5 Steps to Take After Receiving an Inheritance
5 Steps to Take After Receiving an Inheritance
Receiving an inheritance can be a mixed bag of emotions—simultaneous elation, grief, and anxiety. There are also a seemingly endless amount of investment decisions to make while estate planning: real estate, retirement accounts, paying off debt accrued from credit cards, etc. For this reason alone, you should enlist the help of a CERTIFIED FINANCIAL PLANNER™ professional as soon as possible.
It is important to clearly evaluate all your options and to have a deliberate plan for each dollar of your inheritance. We understand that there is an initial buying impulse after receiving an inheritance. However, it can be a slippery slope. It is often overlooked by individuals receiving an inheritance that the compulsion to spend is much different from money you had to work to earn. Southwestern Investment Group is here to offer support and guidance.
Here are five steps to consider taking after receiving an inheritance to help ensure that your money will be used with intention:
1. Take a Breath
Losing a loved one is a very complicated and often overwhelming life event, especially if a large inheritance is involved. The last thing you want to do is make pivotal decisions with far-reaching effects while you are in emotional distress.

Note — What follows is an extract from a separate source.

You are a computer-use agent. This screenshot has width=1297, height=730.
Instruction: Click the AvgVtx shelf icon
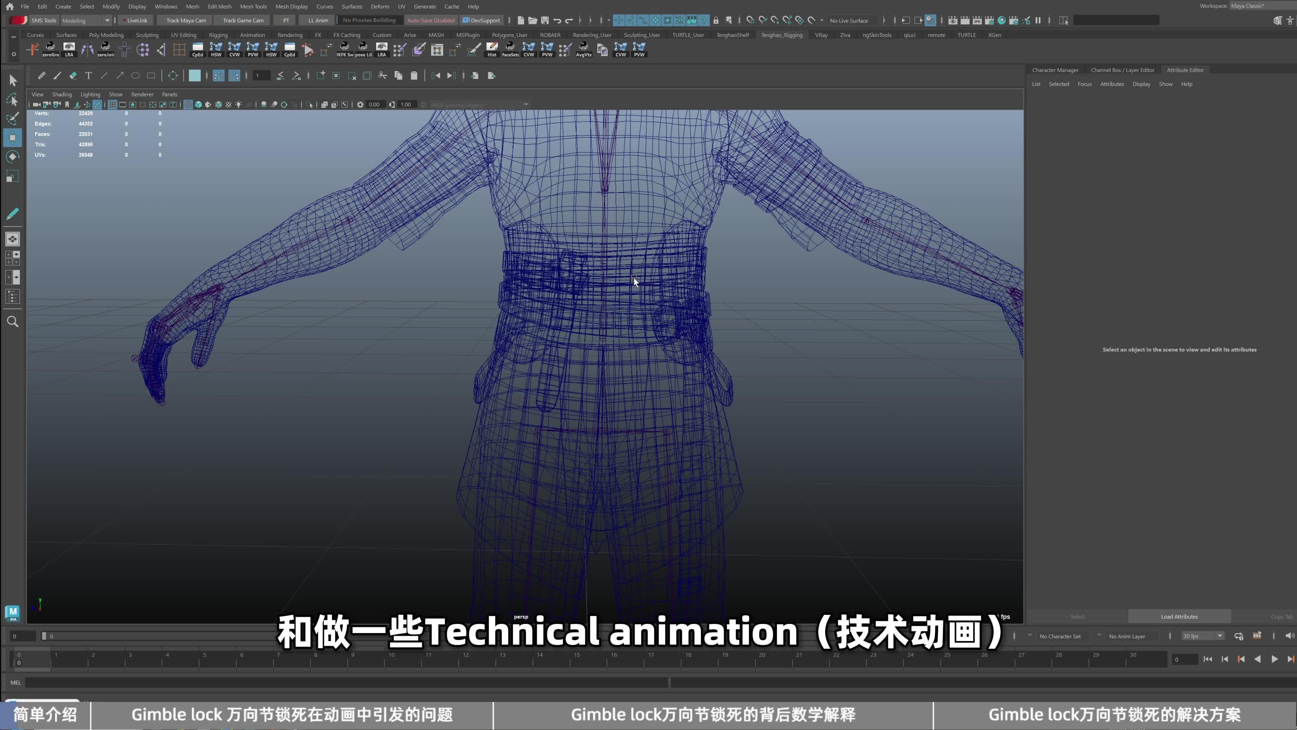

As always, taking care of you and your family’s well-being takes precedence over navigating your financial plan.
We are likely to suggest that you place your inheritance in a market account, and then take a few weeks to focus on your personal affairs. The money and all the decisions that come with it will still be there when you are ready.
2. Enlist the Help of Trusted Professionals
Just as you will need the support of your family and friends during this time period, leaning on the knowledge and guidance of trusted professionals is key to navigating estate management.
First and foremost, you can greatly benefit from the aid of a financial advisor.
Contrary to popular belief, a financial advisor’s job is not to tell you what to do with your money but to listen to your spending preferences and goals, assess your financial plan as a whole, and then offer their guidance. Many people are tempted to fire their parents’ financial advisors and hire their own upon receiving an inheritance, but we recommend consulting with them to gain better insight into the entire financial situation.
3. Make a Plan
A wise plan involves giving every dollar of your budget (and inheritance) an assignment. This prevents any impulse decisions or surprise account balances. Following a “give-spend-save” model, consider evaluating your financial situation with a financial advisor and then dividing your inheritance accordingly. Some allocation options to consider include the following:
- Pay-off debt
- Donate to charity
- Build an emergency fund
- Pay down mortgage
- Build kids’ college fund
4. Prioritize Eliminating Debt
With an inheritance, you can eliminate years worth of debt quickly and without the struggle of tightening your belt or spending months of saving income. Eliminating debt is key to financial confidence, as it can be a quick way to increase cash flow.
When evaluating your overall debt, you should prioritize debts with the highest interest rates, such as credit cards. One thing to be certain to steer clear of? Incurring any additional debt during this time. It might be tempting to work a new car payment into your newly expanded budget, but this can significantly tie-up your inheritance and squander any investment opportunities.
5. Invest Your Inheritance
Your inheritance has the potential to positively impact the rest of your life—and maybe even your children’s lives. This is why it is important to give your money the opportunity to grow. After prioritizing contributing to your retirement accounts, consider spreading your money across diversified investment vehicles like mutual funds or growth stocks. This is another instance in which a financial advisor can be of excellent guidance. Another potential investment opportunity would be to buy real estate with cash—remember, no more incurring debt!
Whatever it is you decide to do with your inheritance, it’s important that you make informed choices with trustworthy professionals who truly care about helping you make your family’s legacy truly count.